Free public lecture "When Galaxies Collide", Sydney
Richard de Grijs is a Professor of Astrophysics at the Kavli Institute for Astronomy & Astrophysics and Department of Astronomy, Peking University (China). He is in Australia as the recipient of the Selby Travelling Fellowship for Excellence in Science, awarded by the Australian Academy of Science.
His research interests focus on the processes of star and star cluster formation in gravitationally interacting, colliding and "starbursting" galaxies. He is Deputy Editor-in-Chief of The Astrophysical Journal Letters and a member of the editorial board of the Communicating Astronomy with the Public journal.
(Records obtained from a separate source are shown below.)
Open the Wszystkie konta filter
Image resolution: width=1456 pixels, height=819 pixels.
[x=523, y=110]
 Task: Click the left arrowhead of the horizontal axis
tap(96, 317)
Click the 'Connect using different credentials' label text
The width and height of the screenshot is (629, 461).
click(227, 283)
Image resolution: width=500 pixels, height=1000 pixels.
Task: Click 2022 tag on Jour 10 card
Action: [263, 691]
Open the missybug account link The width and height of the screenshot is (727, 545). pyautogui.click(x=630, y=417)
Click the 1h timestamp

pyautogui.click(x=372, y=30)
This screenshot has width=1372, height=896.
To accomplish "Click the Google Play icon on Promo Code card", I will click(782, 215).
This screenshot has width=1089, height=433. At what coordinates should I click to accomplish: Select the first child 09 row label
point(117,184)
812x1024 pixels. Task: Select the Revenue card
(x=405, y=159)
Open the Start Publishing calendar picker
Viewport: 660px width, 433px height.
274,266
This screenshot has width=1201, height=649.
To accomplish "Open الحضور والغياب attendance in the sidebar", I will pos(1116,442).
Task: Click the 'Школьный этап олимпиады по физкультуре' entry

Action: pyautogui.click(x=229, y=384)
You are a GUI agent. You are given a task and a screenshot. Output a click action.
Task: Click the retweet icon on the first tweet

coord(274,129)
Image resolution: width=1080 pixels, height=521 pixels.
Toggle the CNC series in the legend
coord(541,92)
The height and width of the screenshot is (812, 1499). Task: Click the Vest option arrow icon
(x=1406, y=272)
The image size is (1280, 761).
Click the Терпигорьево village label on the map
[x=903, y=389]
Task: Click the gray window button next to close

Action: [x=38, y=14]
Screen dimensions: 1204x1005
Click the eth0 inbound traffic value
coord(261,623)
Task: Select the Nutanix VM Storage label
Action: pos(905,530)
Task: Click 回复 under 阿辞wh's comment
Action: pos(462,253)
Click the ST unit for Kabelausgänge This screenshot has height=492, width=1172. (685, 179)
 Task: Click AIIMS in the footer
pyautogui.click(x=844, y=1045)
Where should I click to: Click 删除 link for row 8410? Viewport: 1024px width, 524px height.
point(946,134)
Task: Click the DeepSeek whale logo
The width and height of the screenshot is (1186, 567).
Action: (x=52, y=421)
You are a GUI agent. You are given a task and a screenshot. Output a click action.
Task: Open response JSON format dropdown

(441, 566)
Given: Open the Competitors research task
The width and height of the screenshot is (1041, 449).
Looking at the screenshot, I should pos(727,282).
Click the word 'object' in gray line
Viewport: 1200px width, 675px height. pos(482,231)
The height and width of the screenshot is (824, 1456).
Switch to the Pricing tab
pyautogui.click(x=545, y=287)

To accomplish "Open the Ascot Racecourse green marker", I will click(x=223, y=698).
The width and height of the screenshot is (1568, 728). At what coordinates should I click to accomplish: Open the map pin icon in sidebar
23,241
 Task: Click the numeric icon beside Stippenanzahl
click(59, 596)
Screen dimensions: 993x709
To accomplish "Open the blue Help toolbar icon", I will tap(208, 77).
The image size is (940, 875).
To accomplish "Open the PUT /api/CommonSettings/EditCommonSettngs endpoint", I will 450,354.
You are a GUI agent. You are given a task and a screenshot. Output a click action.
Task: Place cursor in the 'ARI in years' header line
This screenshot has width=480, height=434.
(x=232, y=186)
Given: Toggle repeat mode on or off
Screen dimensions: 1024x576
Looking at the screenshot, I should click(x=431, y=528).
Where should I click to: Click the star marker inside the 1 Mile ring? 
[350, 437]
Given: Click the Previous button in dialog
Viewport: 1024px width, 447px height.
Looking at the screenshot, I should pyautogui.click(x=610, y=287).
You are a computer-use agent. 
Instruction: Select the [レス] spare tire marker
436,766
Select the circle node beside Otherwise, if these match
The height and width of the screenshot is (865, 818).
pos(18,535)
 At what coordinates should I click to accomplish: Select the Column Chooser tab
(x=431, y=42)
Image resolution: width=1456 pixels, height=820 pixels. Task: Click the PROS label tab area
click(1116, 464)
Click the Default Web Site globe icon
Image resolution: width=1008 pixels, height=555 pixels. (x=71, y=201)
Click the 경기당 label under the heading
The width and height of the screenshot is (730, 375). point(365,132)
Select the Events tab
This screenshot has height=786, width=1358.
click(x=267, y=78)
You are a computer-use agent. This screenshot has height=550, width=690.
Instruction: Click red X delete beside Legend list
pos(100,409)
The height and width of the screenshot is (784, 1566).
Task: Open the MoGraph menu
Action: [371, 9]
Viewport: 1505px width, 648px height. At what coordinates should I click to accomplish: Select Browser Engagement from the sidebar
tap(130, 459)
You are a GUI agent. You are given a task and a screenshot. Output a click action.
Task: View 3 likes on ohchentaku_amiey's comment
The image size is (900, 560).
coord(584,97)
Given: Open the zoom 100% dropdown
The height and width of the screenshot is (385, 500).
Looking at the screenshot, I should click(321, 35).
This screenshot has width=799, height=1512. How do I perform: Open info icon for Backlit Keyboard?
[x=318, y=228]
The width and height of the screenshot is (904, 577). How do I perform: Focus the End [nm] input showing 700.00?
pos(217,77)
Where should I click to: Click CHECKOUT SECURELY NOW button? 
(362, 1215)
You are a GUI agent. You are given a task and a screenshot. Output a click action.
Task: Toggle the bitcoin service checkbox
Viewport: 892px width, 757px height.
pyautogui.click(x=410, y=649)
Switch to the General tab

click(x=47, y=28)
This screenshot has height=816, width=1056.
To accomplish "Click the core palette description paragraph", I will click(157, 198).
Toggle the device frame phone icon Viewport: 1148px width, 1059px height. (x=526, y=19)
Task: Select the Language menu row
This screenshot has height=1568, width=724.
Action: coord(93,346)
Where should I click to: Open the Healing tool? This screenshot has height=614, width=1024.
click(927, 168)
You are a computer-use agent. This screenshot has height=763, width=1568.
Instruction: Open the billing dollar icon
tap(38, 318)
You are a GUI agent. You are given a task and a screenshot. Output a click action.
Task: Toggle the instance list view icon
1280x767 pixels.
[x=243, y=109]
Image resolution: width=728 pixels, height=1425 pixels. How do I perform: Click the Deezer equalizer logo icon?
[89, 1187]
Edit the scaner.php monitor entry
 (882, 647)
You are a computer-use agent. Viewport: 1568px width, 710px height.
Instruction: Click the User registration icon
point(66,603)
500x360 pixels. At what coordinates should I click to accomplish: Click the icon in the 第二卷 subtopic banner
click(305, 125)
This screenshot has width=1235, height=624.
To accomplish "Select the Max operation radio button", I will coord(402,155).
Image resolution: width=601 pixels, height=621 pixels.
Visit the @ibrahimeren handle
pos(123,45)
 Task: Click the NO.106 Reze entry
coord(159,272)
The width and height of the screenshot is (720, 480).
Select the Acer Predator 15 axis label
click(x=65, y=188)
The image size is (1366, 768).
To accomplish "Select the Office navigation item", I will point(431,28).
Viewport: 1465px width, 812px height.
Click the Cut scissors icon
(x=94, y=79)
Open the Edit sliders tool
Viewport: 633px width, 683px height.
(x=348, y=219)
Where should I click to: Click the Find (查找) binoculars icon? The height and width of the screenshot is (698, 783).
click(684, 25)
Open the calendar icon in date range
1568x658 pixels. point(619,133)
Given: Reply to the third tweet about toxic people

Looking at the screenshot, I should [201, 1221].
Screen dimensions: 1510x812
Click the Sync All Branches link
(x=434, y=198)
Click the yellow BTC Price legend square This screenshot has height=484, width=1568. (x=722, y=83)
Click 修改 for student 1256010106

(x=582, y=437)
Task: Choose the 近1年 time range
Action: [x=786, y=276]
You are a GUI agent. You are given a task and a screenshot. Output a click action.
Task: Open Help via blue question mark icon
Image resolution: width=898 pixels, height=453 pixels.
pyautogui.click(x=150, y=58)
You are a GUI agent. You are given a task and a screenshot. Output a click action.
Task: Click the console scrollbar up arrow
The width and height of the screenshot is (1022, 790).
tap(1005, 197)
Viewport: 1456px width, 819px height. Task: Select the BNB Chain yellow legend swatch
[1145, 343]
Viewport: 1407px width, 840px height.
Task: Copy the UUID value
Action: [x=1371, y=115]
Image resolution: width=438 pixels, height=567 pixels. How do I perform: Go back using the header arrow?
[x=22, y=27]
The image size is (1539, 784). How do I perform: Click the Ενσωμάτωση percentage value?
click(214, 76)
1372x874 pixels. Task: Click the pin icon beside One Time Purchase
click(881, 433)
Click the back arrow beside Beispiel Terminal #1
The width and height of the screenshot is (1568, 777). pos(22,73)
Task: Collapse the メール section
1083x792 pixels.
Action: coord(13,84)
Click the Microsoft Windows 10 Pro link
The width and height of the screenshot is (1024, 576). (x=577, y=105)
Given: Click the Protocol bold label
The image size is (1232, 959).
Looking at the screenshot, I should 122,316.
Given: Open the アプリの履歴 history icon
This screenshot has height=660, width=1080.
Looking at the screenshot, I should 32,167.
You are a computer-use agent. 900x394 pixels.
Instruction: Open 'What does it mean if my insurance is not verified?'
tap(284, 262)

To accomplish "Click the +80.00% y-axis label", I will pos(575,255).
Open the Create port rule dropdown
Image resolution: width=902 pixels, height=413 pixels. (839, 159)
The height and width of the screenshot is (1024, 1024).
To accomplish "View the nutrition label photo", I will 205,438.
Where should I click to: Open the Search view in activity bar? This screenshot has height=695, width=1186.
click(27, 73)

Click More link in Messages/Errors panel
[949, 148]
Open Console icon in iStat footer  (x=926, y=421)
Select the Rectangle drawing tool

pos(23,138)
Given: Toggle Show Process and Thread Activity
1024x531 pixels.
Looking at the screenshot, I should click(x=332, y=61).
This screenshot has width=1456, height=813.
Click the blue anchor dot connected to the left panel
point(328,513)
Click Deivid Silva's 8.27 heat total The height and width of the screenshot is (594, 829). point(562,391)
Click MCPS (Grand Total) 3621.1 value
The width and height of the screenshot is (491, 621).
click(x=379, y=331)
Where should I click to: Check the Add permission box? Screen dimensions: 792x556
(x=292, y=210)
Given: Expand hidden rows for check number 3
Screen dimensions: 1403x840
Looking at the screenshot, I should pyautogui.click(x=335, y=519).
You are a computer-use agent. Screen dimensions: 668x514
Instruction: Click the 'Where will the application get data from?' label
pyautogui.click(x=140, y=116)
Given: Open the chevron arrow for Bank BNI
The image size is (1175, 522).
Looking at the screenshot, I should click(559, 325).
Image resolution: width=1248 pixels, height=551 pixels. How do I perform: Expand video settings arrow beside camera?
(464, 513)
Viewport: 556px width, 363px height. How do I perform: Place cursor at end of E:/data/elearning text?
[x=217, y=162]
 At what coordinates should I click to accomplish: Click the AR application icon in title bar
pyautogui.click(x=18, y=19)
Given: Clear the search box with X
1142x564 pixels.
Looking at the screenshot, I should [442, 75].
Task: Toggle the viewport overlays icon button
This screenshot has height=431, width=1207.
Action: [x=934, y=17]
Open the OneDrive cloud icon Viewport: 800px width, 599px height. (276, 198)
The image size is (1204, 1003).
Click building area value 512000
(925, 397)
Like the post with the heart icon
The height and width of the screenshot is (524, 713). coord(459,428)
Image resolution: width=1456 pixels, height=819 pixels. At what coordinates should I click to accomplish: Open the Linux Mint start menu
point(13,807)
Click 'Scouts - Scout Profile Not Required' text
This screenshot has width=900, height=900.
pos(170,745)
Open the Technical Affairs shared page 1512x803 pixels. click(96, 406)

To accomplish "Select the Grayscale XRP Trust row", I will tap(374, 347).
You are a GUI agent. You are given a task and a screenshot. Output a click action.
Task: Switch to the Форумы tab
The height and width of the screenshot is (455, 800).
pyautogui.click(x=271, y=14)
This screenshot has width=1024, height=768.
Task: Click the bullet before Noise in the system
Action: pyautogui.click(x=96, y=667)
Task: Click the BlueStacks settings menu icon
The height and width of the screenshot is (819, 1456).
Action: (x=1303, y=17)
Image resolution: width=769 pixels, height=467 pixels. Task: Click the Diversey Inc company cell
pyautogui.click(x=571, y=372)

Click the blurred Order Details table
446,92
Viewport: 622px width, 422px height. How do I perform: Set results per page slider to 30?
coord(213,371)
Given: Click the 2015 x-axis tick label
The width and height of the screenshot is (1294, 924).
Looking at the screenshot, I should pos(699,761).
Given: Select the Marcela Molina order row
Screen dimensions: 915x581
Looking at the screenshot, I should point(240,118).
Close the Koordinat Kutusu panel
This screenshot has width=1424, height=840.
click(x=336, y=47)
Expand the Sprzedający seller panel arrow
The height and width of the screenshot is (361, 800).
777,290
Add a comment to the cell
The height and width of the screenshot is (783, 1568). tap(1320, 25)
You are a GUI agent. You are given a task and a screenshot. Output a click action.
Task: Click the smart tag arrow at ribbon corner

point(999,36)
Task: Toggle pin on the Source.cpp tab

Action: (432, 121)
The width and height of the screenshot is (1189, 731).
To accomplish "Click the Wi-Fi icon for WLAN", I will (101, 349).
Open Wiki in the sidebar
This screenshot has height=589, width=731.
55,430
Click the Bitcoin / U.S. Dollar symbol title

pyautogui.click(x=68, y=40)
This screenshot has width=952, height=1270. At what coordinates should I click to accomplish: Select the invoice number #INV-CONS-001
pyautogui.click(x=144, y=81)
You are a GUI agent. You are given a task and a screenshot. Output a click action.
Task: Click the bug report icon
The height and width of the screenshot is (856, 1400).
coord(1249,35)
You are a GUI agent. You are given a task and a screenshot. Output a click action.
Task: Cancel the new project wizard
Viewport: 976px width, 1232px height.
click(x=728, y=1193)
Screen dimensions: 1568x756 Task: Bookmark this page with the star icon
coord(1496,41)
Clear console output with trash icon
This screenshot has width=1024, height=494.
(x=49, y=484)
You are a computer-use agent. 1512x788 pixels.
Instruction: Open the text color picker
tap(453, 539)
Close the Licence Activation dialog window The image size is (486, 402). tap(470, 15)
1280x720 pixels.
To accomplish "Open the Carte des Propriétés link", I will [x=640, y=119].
Studying galactic interactions is like sifting through the forensic evidence at a crime scene. Astronomers wade through the debris of a violent encounter, collecting clues so that they can reconstruct the celestial crime to determine when it happened. Take the case of Messier 82, a small, nearby galaxy that long ago bumped into its larger neighbour, Messier 81. When did this violent encounter occur? New infrared and visible-light pictures from the Hubble Space Telescope reveal for the first time important details of large clusters of stars, which arose from the interaction. The talk focuses on the train wrecks resulting from galaxy collisions and the implications for us in the Milky Way.